*** Opening of Entries shown ***

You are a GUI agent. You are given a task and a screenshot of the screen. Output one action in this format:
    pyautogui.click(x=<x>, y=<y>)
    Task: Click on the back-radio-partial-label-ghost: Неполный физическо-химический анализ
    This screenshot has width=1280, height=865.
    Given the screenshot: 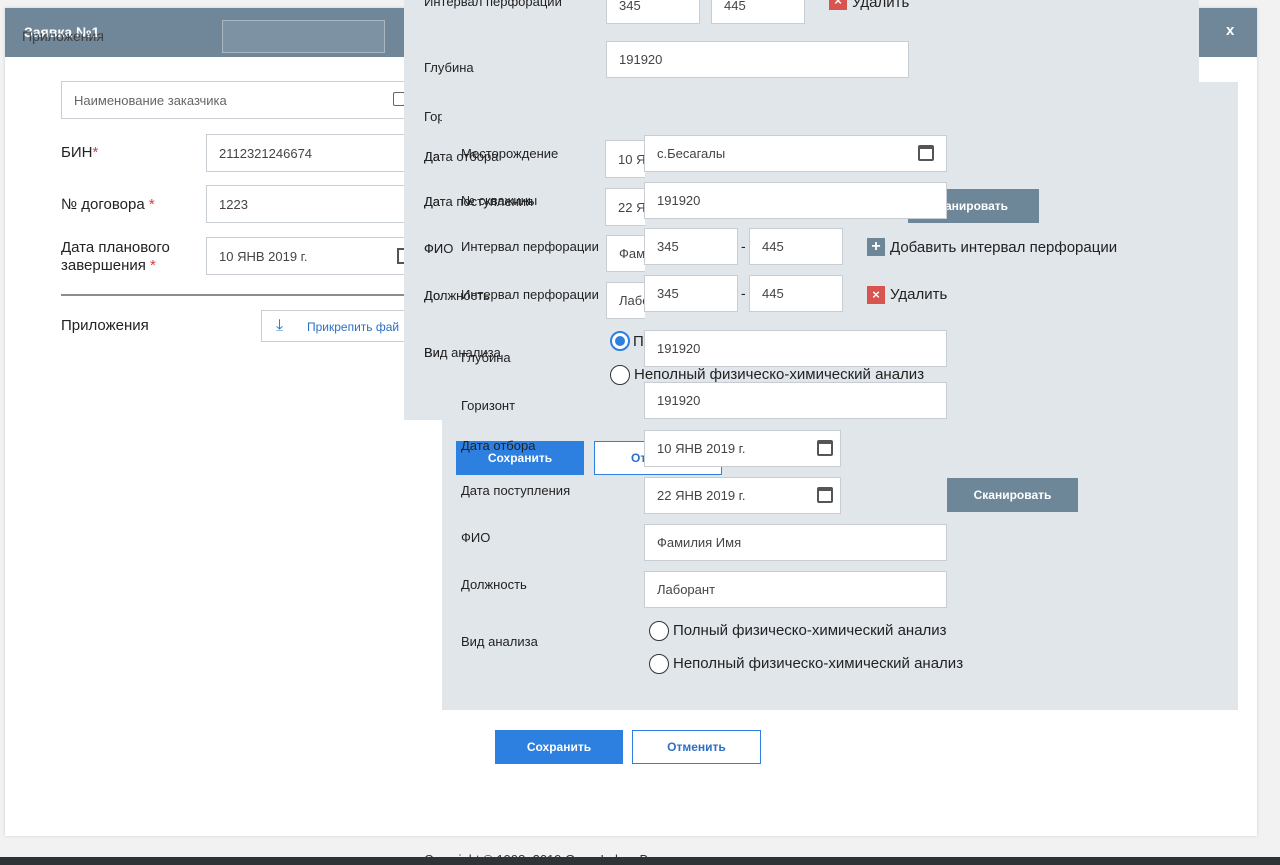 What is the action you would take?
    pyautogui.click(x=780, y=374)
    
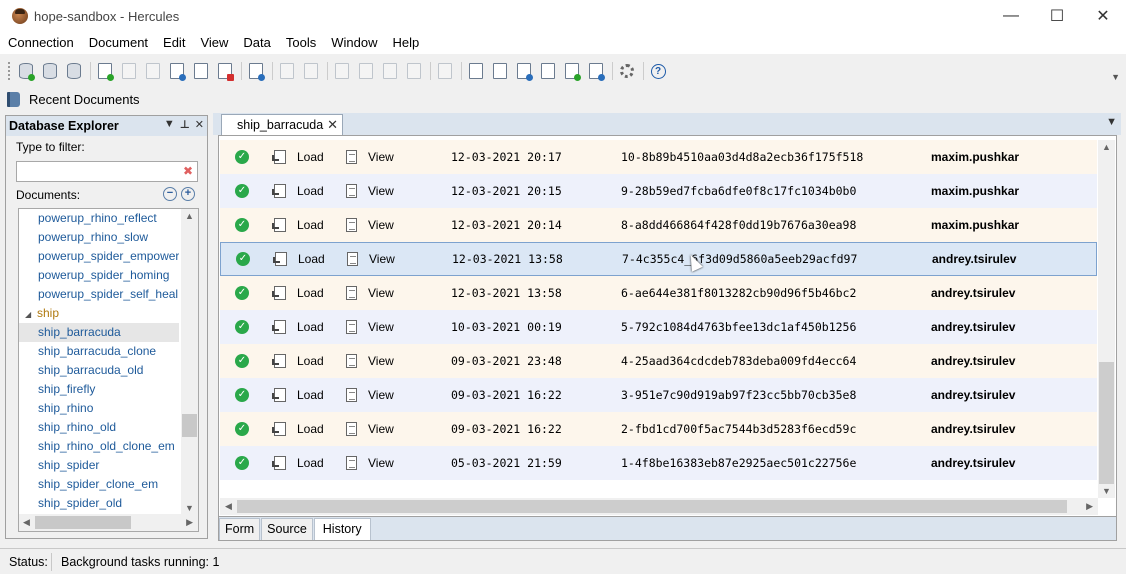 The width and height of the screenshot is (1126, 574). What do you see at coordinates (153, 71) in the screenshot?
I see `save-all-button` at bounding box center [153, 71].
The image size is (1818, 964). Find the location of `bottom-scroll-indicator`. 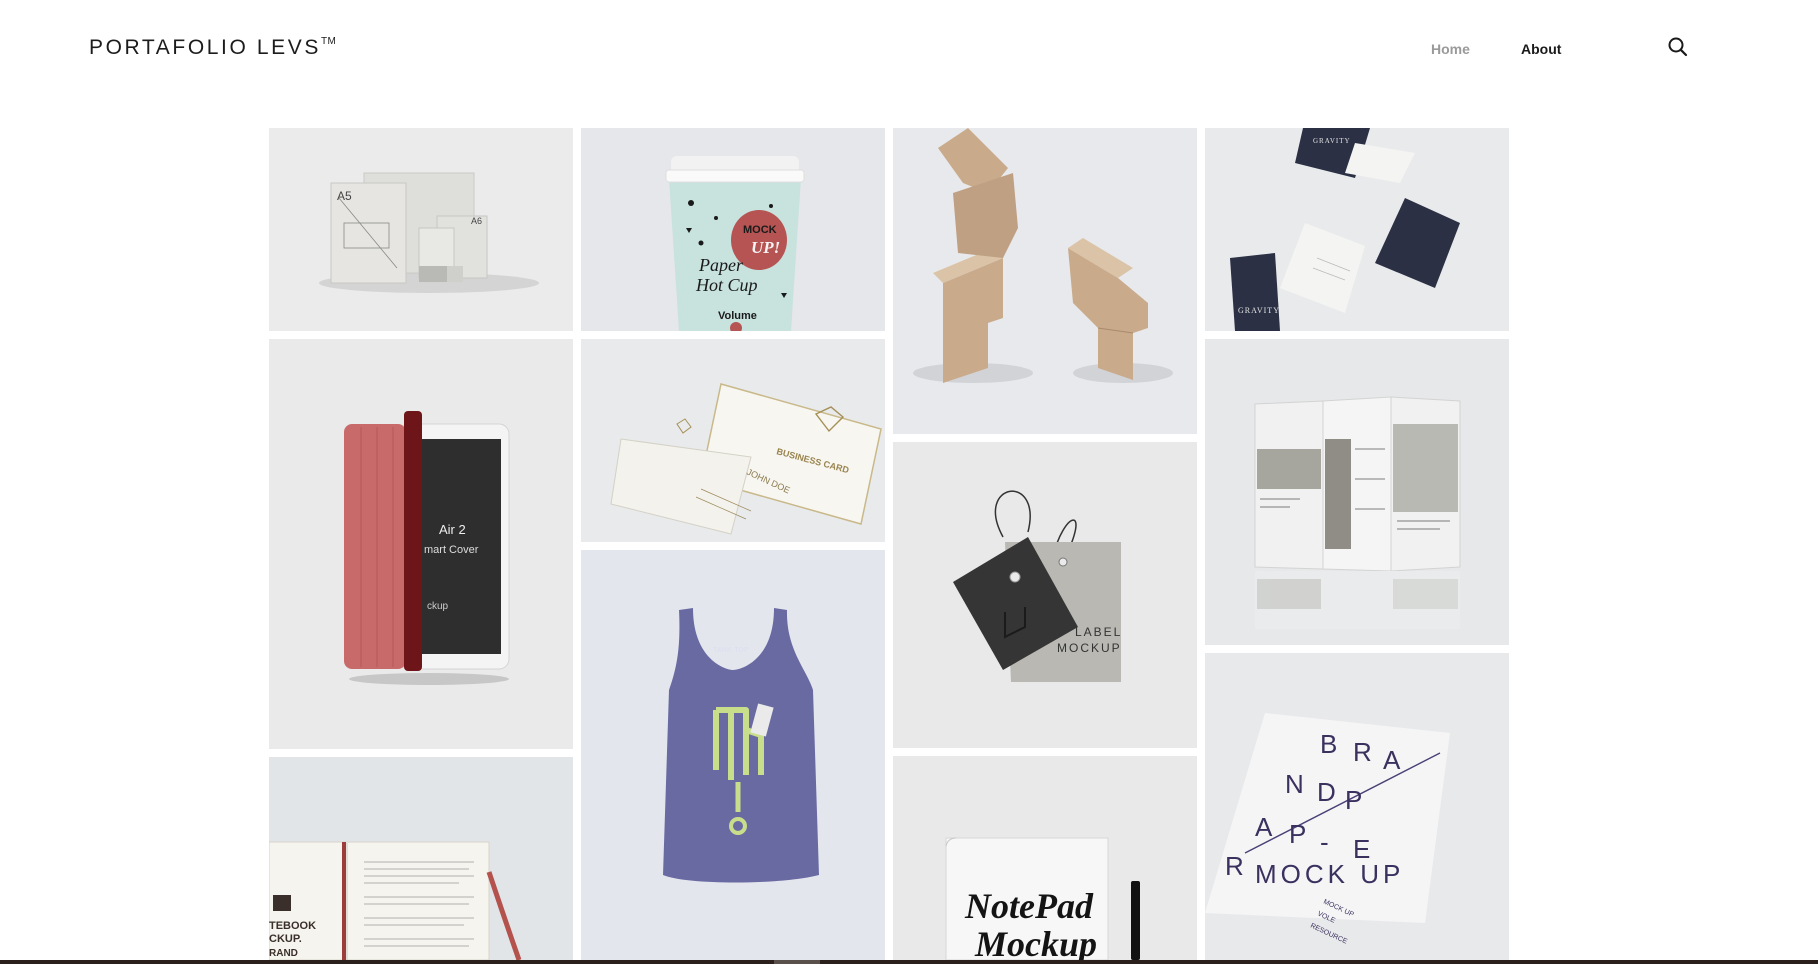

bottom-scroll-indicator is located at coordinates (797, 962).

*** Close of Entries shown ***
*** Opening of Entries shown ***

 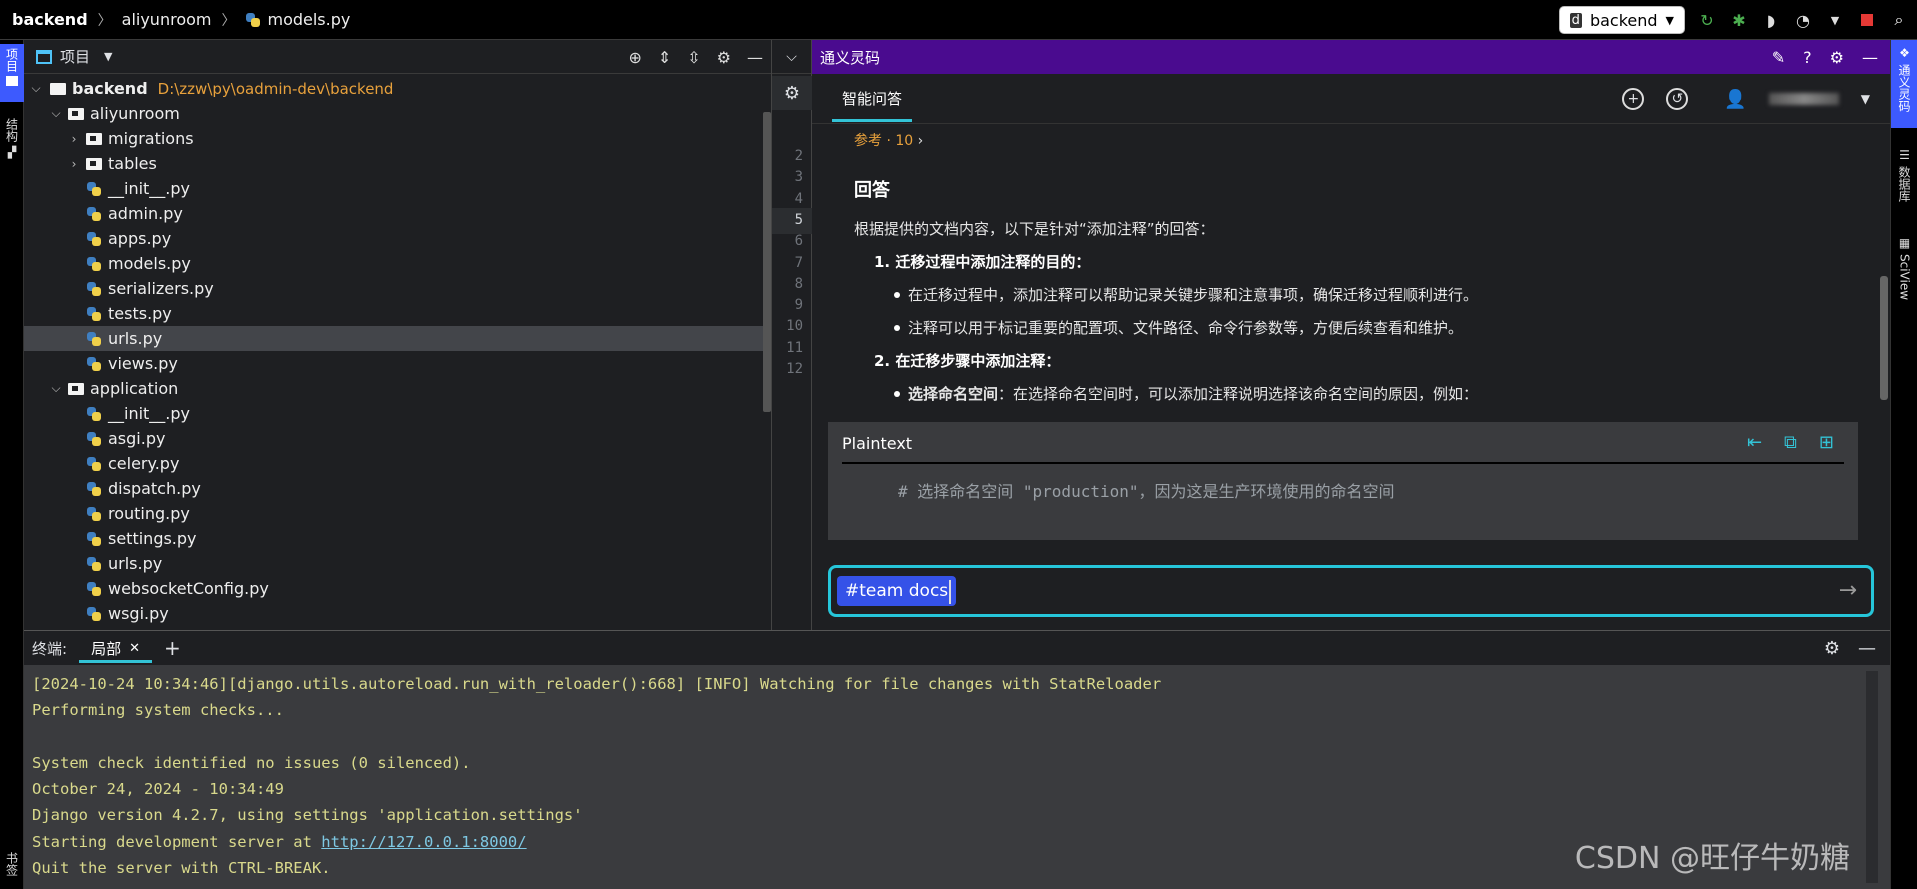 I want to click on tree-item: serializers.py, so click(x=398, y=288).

*** Close of Entries shown ***
*** Opening of Entries shown ***

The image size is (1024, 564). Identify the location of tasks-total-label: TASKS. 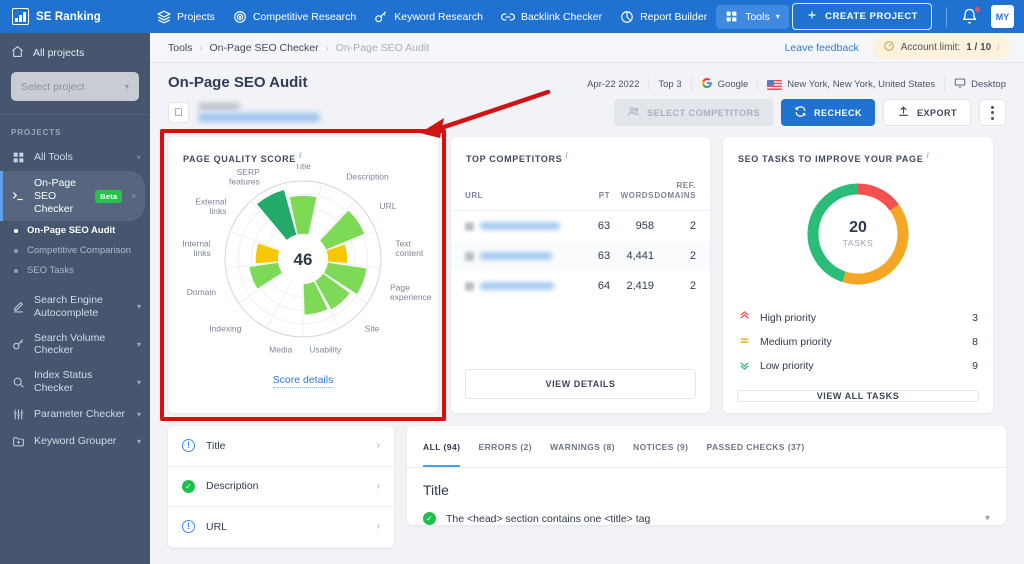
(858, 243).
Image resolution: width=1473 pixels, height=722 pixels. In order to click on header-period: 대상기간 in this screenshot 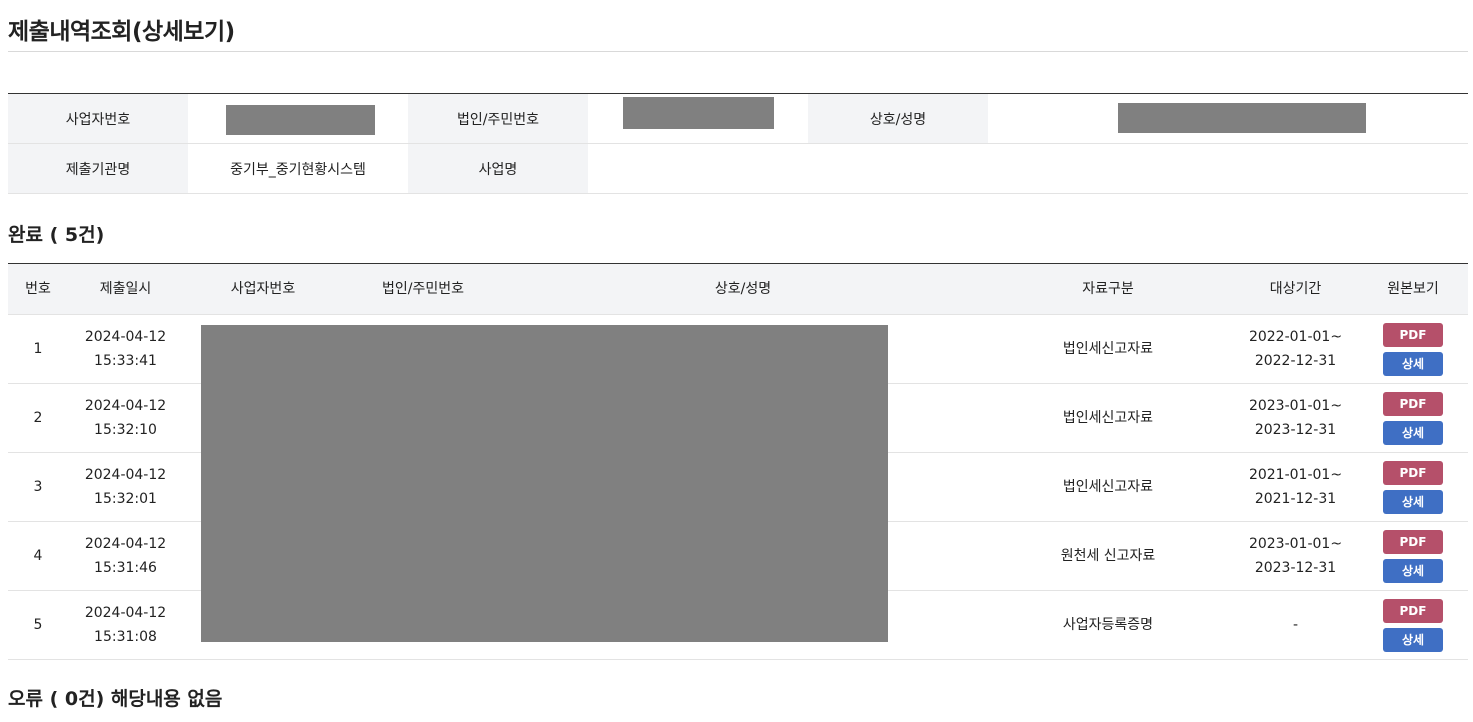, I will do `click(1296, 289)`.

*** Close of Entries shown ***

* _Problem details_
Please rewrite everything from the line containing "The image size is (1818, 964)." down to the line containing "bottom-scroll-indicator is located", changing "image size" to "screenshot size" and keeping the rest of those lines the same. Omit the pictures from your version.

* _Solution for this task_
The screenshot size is (1818, 964). Find the location of `bottom-scroll-indicator`. 

bottom-scroll-indicator is located at coordinates (797, 962).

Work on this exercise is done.